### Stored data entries
_ _ _ _ _ _ _

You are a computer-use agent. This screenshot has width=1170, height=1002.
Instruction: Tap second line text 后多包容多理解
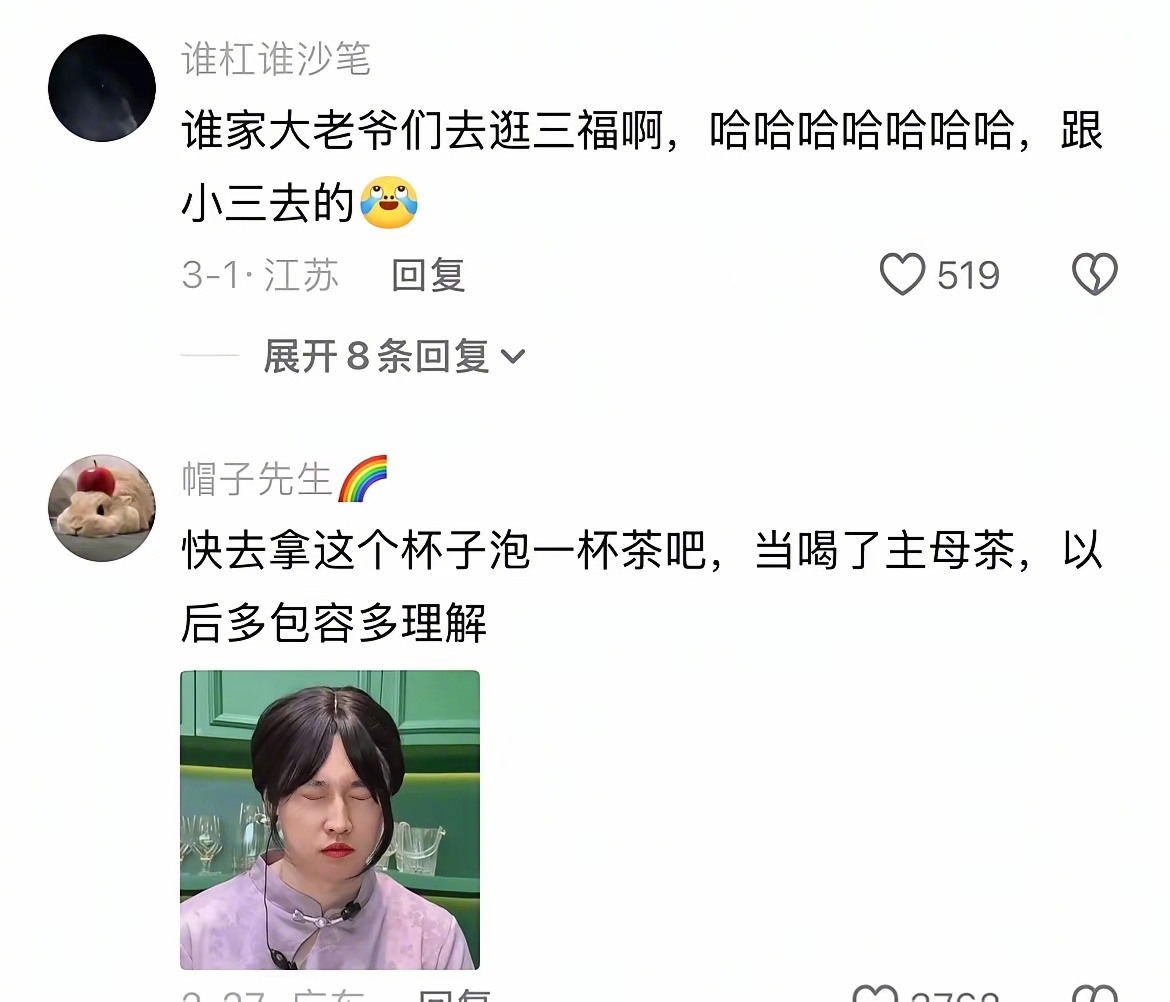click(x=334, y=623)
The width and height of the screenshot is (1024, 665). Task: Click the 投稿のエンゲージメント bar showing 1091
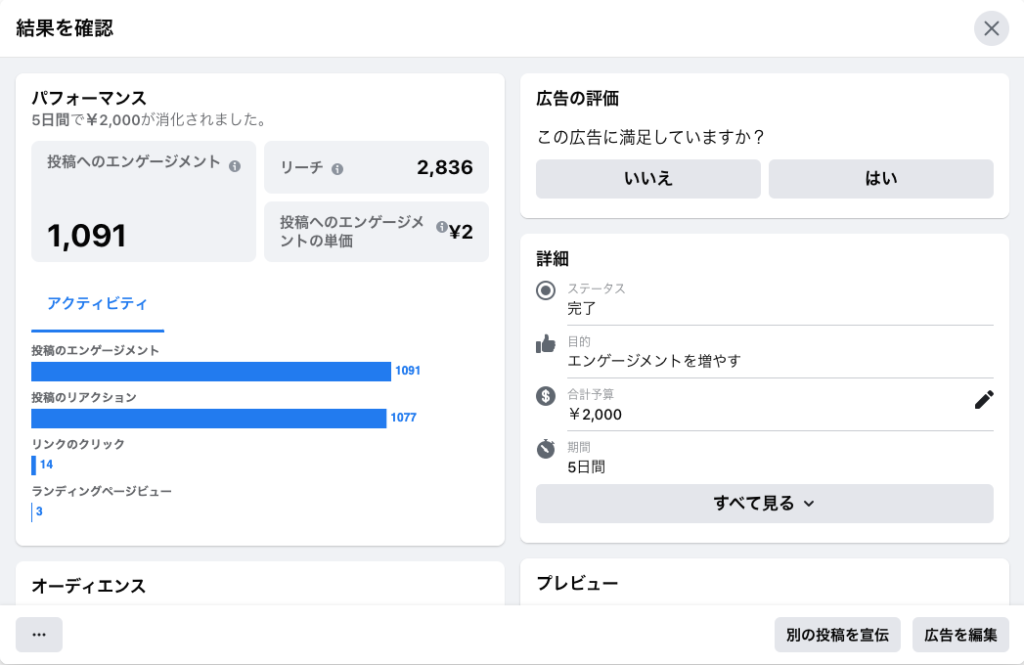pyautogui.click(x=210, y=371)
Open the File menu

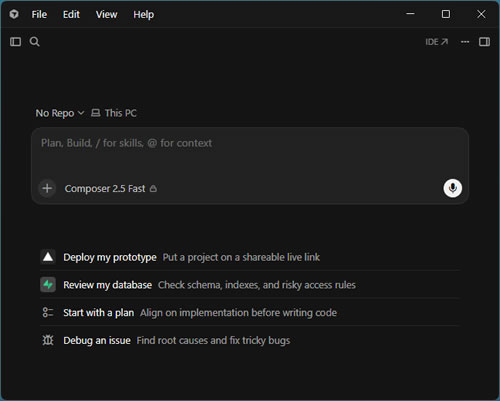point(39,14)
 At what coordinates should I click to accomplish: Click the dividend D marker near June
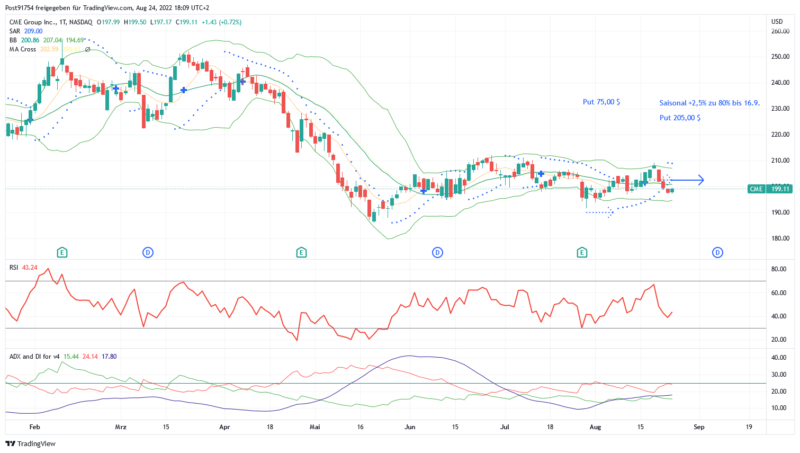click(437, 252)
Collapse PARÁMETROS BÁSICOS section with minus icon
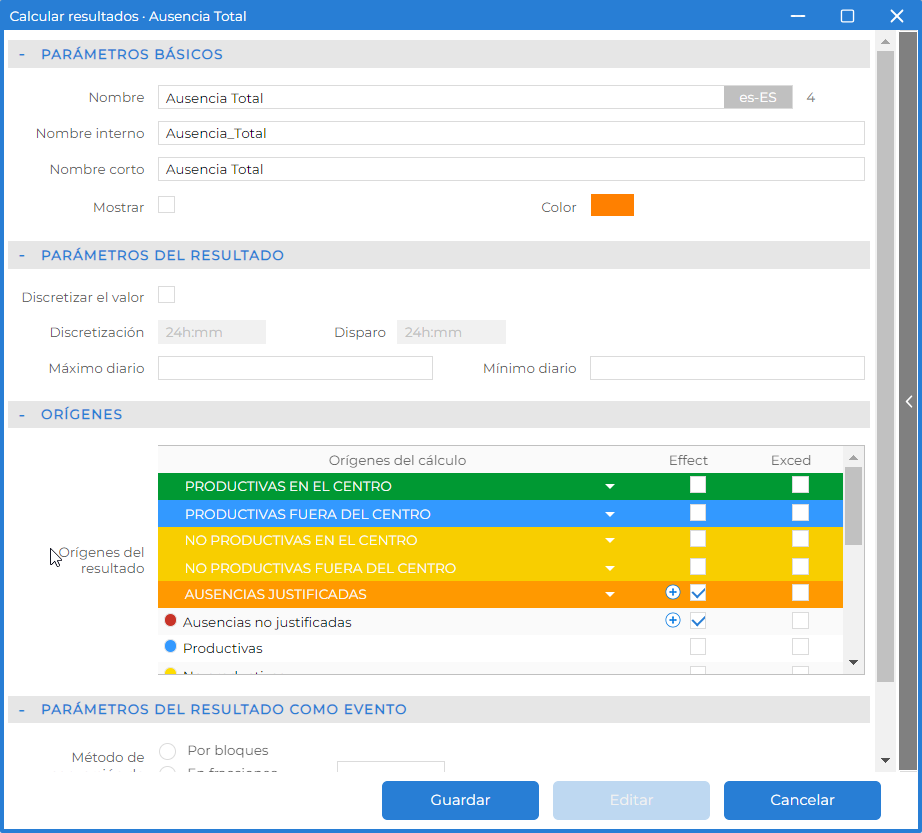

_ _ _ _ _ _ _

### What you should do
Leave out the pictures, and retype exactly the lines from the one containing "The width and" through the last line of the data above, no more and no less.

### Task output
The width and height of the screenshot is (1024, 665). Task: Click the 投稿のエンゲージメント bar showing 1091
pyautogui.click(x=210, y=371)
Open the File menu

point(39,14)
 At what coordinates should I click to accomplish: Click the dividend D marker near June
click(437, 252)
Collapse PARÁMETROS BÁSICOS section with minus icon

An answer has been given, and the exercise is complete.